Recorded data:
++++

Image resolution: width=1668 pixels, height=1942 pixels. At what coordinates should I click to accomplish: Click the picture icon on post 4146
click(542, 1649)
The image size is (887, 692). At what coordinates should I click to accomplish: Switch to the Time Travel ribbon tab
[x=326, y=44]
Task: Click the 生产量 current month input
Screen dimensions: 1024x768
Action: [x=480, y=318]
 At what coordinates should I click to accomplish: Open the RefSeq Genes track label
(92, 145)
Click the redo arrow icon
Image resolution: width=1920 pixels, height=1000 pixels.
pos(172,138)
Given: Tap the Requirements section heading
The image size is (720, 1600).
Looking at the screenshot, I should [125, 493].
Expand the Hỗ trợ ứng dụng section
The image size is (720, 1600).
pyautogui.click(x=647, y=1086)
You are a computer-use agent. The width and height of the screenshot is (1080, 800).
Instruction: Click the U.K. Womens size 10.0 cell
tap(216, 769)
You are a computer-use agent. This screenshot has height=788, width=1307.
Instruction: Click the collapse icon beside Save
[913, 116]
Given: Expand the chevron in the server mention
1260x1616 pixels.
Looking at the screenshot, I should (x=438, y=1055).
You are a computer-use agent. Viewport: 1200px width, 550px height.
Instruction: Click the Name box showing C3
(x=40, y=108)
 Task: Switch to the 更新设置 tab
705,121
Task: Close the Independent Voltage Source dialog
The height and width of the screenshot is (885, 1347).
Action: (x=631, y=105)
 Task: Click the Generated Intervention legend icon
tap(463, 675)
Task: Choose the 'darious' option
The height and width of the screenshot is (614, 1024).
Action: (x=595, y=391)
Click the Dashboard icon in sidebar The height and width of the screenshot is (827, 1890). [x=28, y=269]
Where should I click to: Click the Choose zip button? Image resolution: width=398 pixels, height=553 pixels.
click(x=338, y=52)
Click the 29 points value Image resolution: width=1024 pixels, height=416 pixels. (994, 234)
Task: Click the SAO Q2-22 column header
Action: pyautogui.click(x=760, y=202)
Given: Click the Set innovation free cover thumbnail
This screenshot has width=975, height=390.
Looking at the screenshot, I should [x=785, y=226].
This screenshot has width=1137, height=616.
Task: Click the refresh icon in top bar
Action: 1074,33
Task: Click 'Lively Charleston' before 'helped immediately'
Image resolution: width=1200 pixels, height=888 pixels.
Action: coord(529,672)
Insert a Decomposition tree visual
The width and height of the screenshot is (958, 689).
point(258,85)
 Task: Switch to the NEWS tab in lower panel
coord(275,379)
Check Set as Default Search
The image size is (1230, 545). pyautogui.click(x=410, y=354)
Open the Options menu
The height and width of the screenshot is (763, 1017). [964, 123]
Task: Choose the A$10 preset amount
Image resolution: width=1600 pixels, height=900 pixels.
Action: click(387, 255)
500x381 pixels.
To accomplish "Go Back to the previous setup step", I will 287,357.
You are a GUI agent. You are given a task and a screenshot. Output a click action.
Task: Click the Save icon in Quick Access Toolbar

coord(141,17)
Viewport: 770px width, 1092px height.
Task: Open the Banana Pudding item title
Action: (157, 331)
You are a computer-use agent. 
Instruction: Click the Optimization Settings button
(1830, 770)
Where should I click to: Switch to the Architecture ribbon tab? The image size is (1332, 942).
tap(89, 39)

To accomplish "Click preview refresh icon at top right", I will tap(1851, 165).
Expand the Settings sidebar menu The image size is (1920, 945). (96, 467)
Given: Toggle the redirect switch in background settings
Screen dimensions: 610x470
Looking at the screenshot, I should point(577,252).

++++

**ASSIGNMENT**:
All of the data above needs to be given again exactly.

**REPLY**:
Image resolution: width=1668 pixels, height=1942 pixels. At what coordinates should I click to accomplish: Click the picture icon on post 4146
click(542, 1649)
The image size is (887, 692). At what coordinates should I click to accomplish: Switch to the Time Travel ribbon tab
[x=326, y=44]
Task: Click the 生产量 current month input
Screen dimensions: 1024x768
Action: [x=480, y=318]
 At what coordinates should I click to accomplish: Open the RefSeq Genes track label
(92, 145)
Click the redo arrow icon
Image resolution: width=1920 pixels, height=1000 pixels.
pos(172,138)
Given: Tap the Requirements section heading
The image size is (720, 1600).
Looking at the screenshot, I should [125, 493].
Expand the Hỗ trợ ứng dụng section
The image size is (720, 1600).
pyautogui.click(x=647, y=1086)
You are a computer-use agent. The width and height of the screenshot is (1080, 800).
Instruction: Click the U.K. Womens size 10.0 cell
tap(216, 769)
You are a computer-use agent. This screenshot has height=788, width=1307.
Instruction: Click the collapse icon beside Save
[913, 116]
Given: Expand the chevron in the server mention
1260x1616 pixels.
Looking at the screenshot, I should (x=438, y=1055).
You are a computer-use agent. Viewport: 1200px width, 550px height.
Instruction: Click the Name box showing C3
(x=40, y=108)
 Task: Switch to the 更新设置 tab
705,121
Task: Close the Independent Voltage Source dialog
The height and width of the screenshot is (885, 1347).
Action: (x=631, y=105)
 Task: Click the Generated Intervention legend icon
tap(463, 675)
Task: Choose the 'darious' option
The height and width of the screenshot is (614, 1024).
Action: (x=595, y=391)
Click the Dashboard icon in sidebar The height and width of the screenshot is (827, 1890). [x=28, y=269]
Where should I click to: Click the Choose zip button? Image resolution: width=398 pixels, height=553 pixels.
click(x=338, y=52)
Click the 29 points value Image resolution: width=1024 pixels, height=416 pixels. (994, 234)
Task: Click the SAO Q2-22 column header
Action: pyautogui.click(x=760, y=202)
Given: Click the Set innovation free cover thumbnail
This screenshot has width=975, height=390.
Looking at the screenshot, I should [x=785, y=226].
This screenshot has width=1137, height=616.
Task: Click the refresh icon in top bar
Action: 1074,33
Task: Click 'Lively Charleston' before 'helped immediately'
Image resolution: width=1200 pixels, height=888 pixels.
Action: coord(529,672)
Insert a Decomposition tree visual
The width and height of the screenshot is (958, 689).
point(258,85)
 Task: Switch to the NEWS tab in lower panel
coord(275,379)
Check Set as Default Search
The image size is (1230, 545). pyautogui.click(x=410, y=354)
Open the Options menu
The height and width of the screenshot is (763, 1017). [964, 123]
Task: Choose the A$10 preset amount
Image resolution: width=1600 pixels, height=900 pixels.
Action: click(387, 255)
500x381 pixels.
To accomplish "Go Back to the previous setup step", I will 287,357.
You are a GUI agent. You are given a task and a screenshot. Output a click action.
Task: Click the Save icon in Quick Access Toolbar

coord(141,17)
Viewport: 770px width, 1092px height.
Task: Open the Banana Pudding item title
Action: (157, 331)
You are a computer-use agent. 
Instruction: Click the Optimization Settings button
(1830, 770)
Where should I click to: Switch to the Architecture ribbon tab? The image size is (1332, 942).
tap(89, 39)

To accomplish "Click preview refresh icon at top right", I will tap(1851, 165).
Expand the Settings sidebar menu The image size is (1920, 945). (96, 467)
Given: Toggle the redirect switch in background settings
Screen dimensions: 610x470
Looking at the screenshot, I should point(577,252).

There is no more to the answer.